Consumers are also juggling more complex credit arrangements. The average number of active credit agreements has climbed to 8.7, reflecting increasingly fragmented borrowing across multiple lenders.
Among higher earners – those taking home more than R35 000 a month – unsecured debt is now 75% higher than a decade ago, far outstripping both inflation and income growth.
Financial stress is also shifting up the age curve. The average age of new debt-counselling applicants has risen to 40, while those aged 45 and older now make up 31% of applicants, compared with 20% in 2016.

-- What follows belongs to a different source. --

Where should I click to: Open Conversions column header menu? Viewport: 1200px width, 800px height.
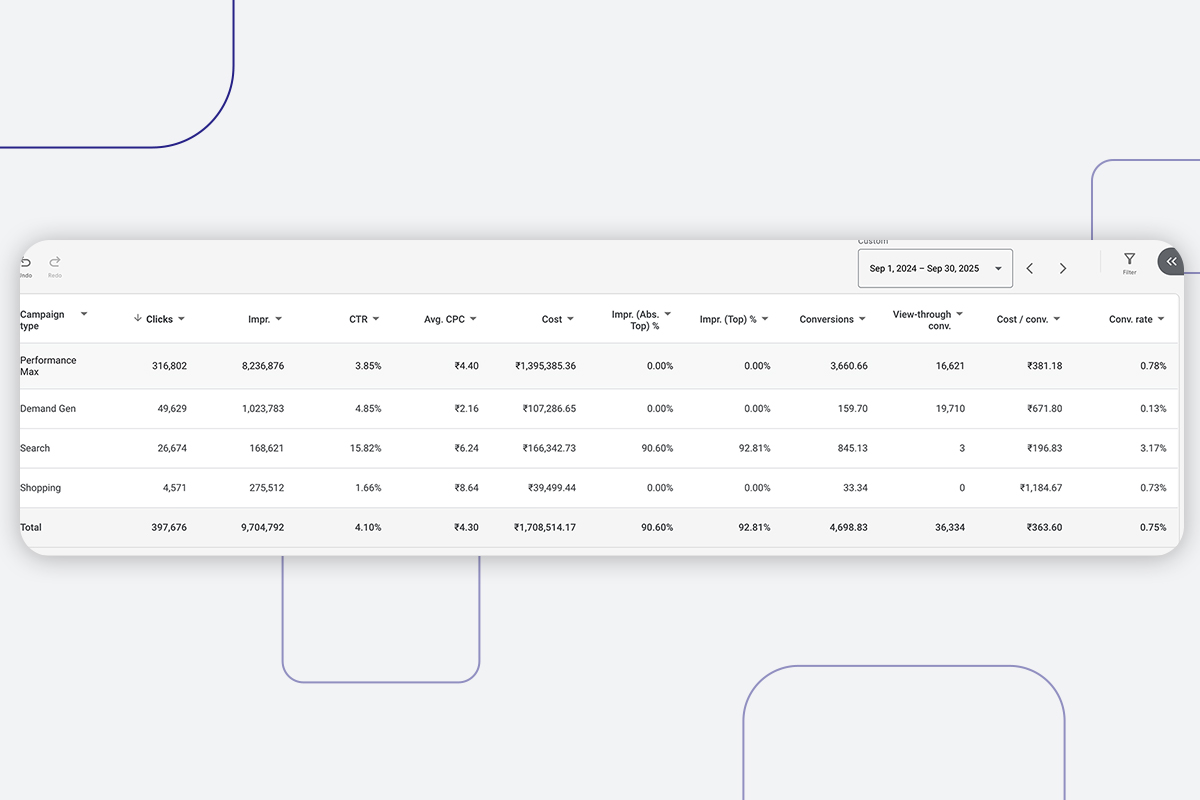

The data suggests that debt stress is no longer confined to younger or lower-income consumers but is increasingly affecting older households with more complex financial obligations.
Many of these pressures were already evident a year ago. In the fourth quarter of 2024, consumers needed 68% of their take-home pay to service debt. Personal loans were held by 82% of applicants, and 52% relied on payday loans. Top earners were spending 74% of their income on debt repayments, while unsecured debt for this group had risen 60% since 2016.

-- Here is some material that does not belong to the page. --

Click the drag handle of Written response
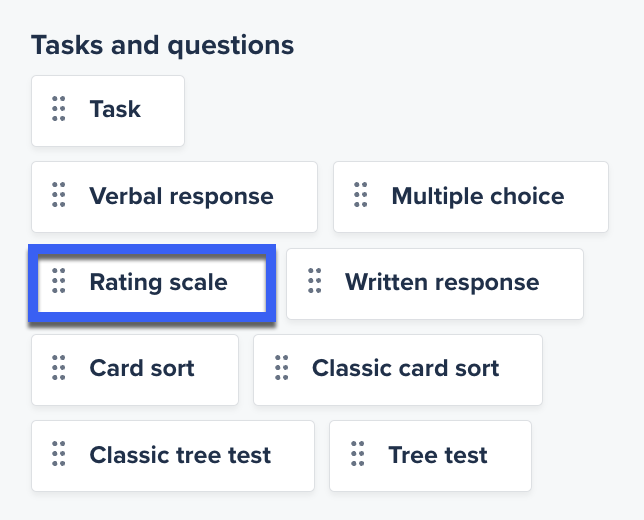point(314,282)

What changed in 2025 was not the direction of the trend, but the pace. Lower interest rates, easing inflation, and access to retirement savings softened the immediate blow, delivering short-term relief and lifting confidence – without altering the underlying imbalance between income and expenses.
Ten years on: less money, more debt
A decade of DebtBusters data highlights how far consumers’ financial resilience has eroded. Although nominal net incomes have increased by about 2% since 2016, inflation over the same period has reduced real purchasing power by nearly half.

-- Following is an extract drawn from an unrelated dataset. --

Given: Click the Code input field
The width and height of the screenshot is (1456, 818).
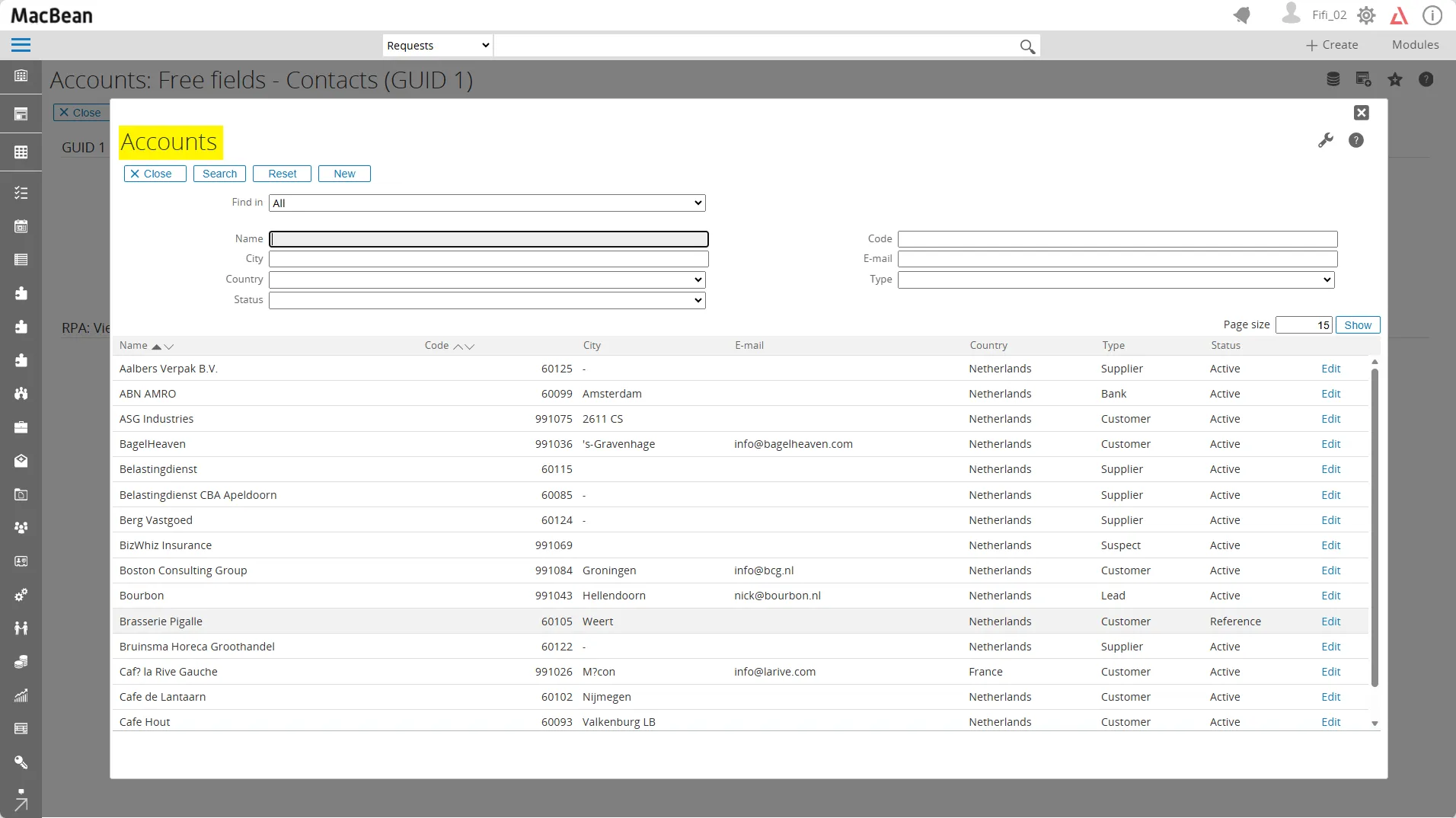Looking at the screenshot, I should coord(1117,239).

In real terms, consumers today are taking home 47% less than they did a decade ago. That erosion has translated into heavier debt burdens. Consumers entering debt counselling now need 71% of their income to service debt, while top earners use 85% of their income for repayments and carry a record debt-to-income ratio of 210%.
Taken together, the 10-year view reveals a clear tension: confidence may be improving, but the fundamentals are weaker than they were a decade ago.
DebtBusters expects demand for debt management services to continue rising through 2026, particularly as regulated price increases for electricity and municipal services take effect.
The index points to a dual reality for consumers. Temporary relief has eased immediate pressure, but structural debt stress, heavy reliance on unsecured credit, and growing strain among older consumers pose lasting risks.
Sager said awareness remains the critical first step. “Knowing your debt and understanding your total credit exposure is crucial,” he said. “Debt counselling remains one of the most effective ways to restructure debt, reduce financial strain, and restore economic agency for consumers.”